I have to say as well, I'm freaking out about the Rings of Power, because it's gonna be the best! Say what you will but having listened and read from places that are trust worthy and are actually quoting the showrunners and everyone involved properly, you will find that they have poured over the books, the appendices, the letters and documents and everything that Tolkien wrote, the Tolkien Estate and Tolkien's own grandson have collaborated with them closely, so all of the lands, kingdoms, peoples, story lines, characters and all of the small details have received approval from the Estate. They've said clearly that they have all the creative freedom they like but they "cannot" move from the story line.

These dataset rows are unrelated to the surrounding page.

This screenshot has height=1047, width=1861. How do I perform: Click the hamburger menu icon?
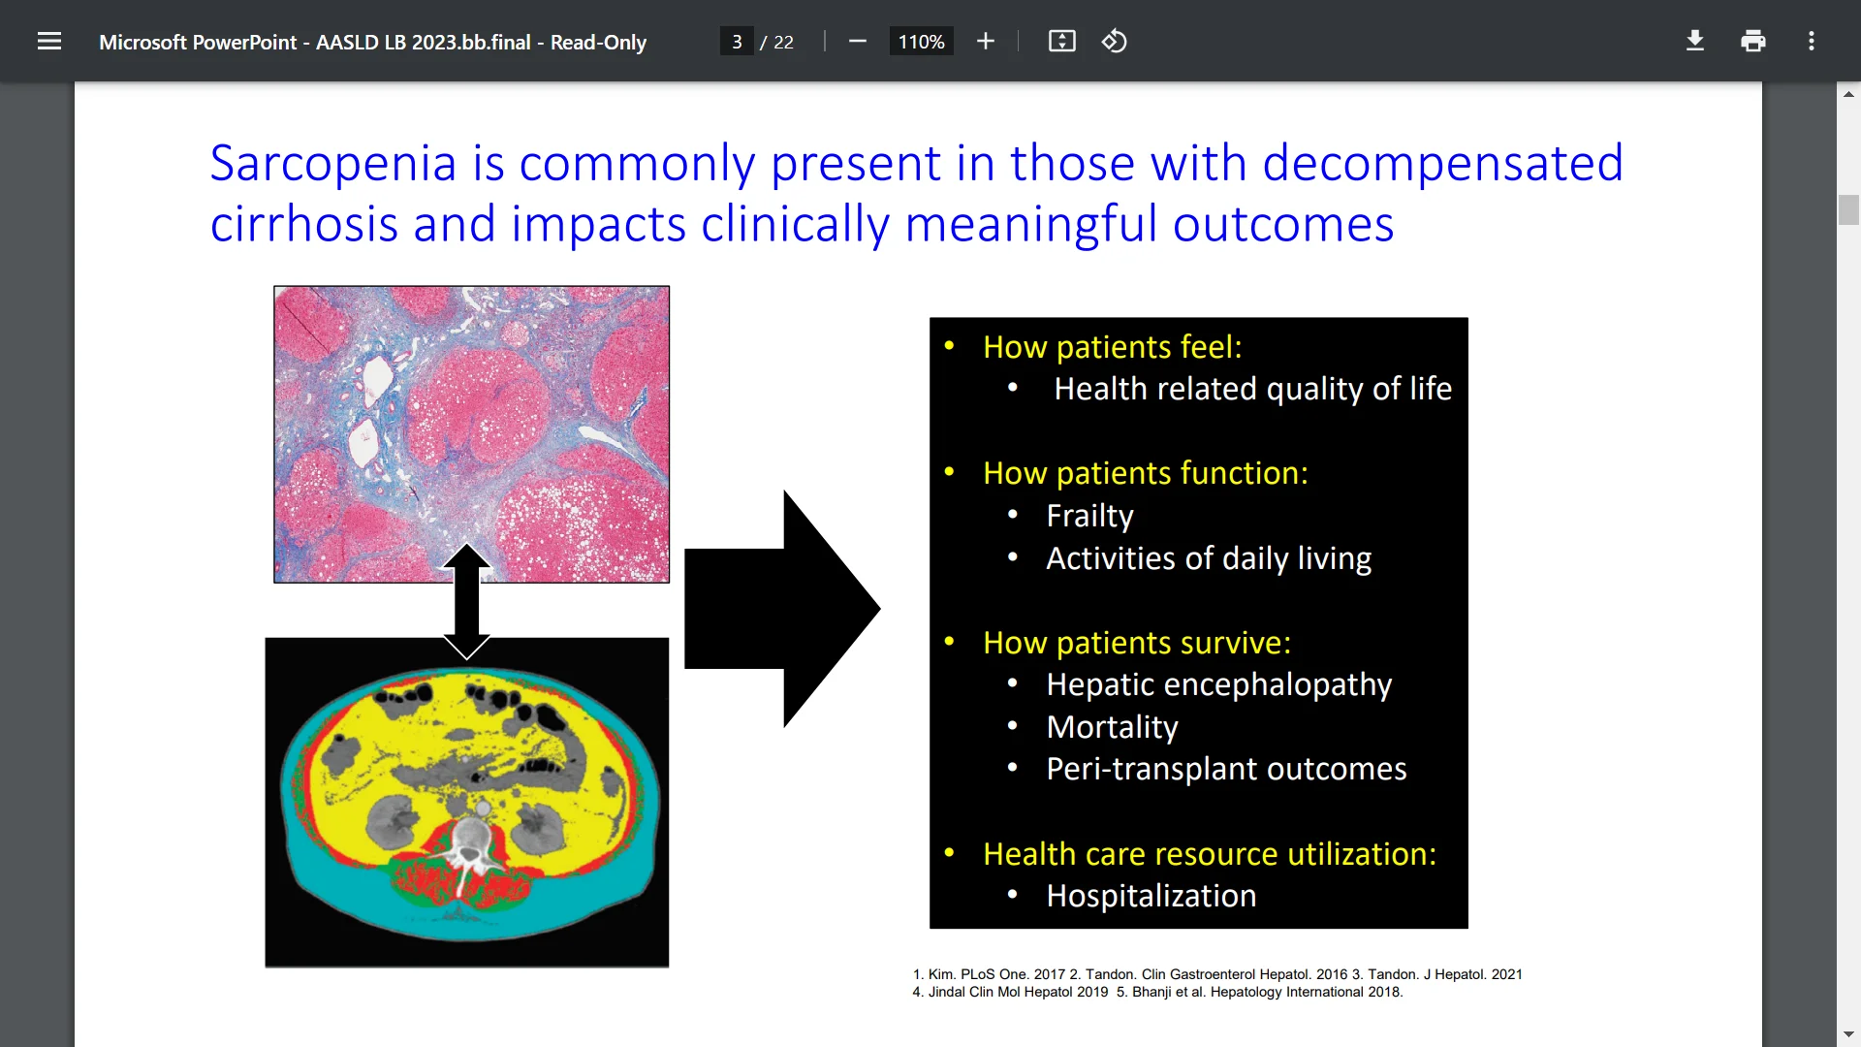coord(49,41)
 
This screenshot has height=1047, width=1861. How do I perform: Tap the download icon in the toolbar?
coord(1694,41)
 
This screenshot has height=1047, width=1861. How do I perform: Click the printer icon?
coord(1752,41)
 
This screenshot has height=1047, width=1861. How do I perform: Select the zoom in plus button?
coord(985,41)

Plus I've been praying the novena to Our Lady Untier of Knots for the whole project. You can say I can't do that and our Lady won't listen all you like, jeez you can pray I get struck by lightning, whatever it is praying for those people is doing far more than complaining. Tolkien is interceding for them and I'm doing the same. Beauty will save the world and the showrunners have said of this project clearly: "When you read Tolkien's books, you can tell how much he appreciates beauty, so the show is full of beauty."
Our Lady, Queen of Peace, pray for us
Sounds not working
I like Catholic Jamie, but having a third person interject off camera breaks the flow of conversation.
Nerd of the Rings is a great channel! Also you're too kind to Amazon, Bill.
😂 Hopeful I guess with Amazon but perhaps a fools hope!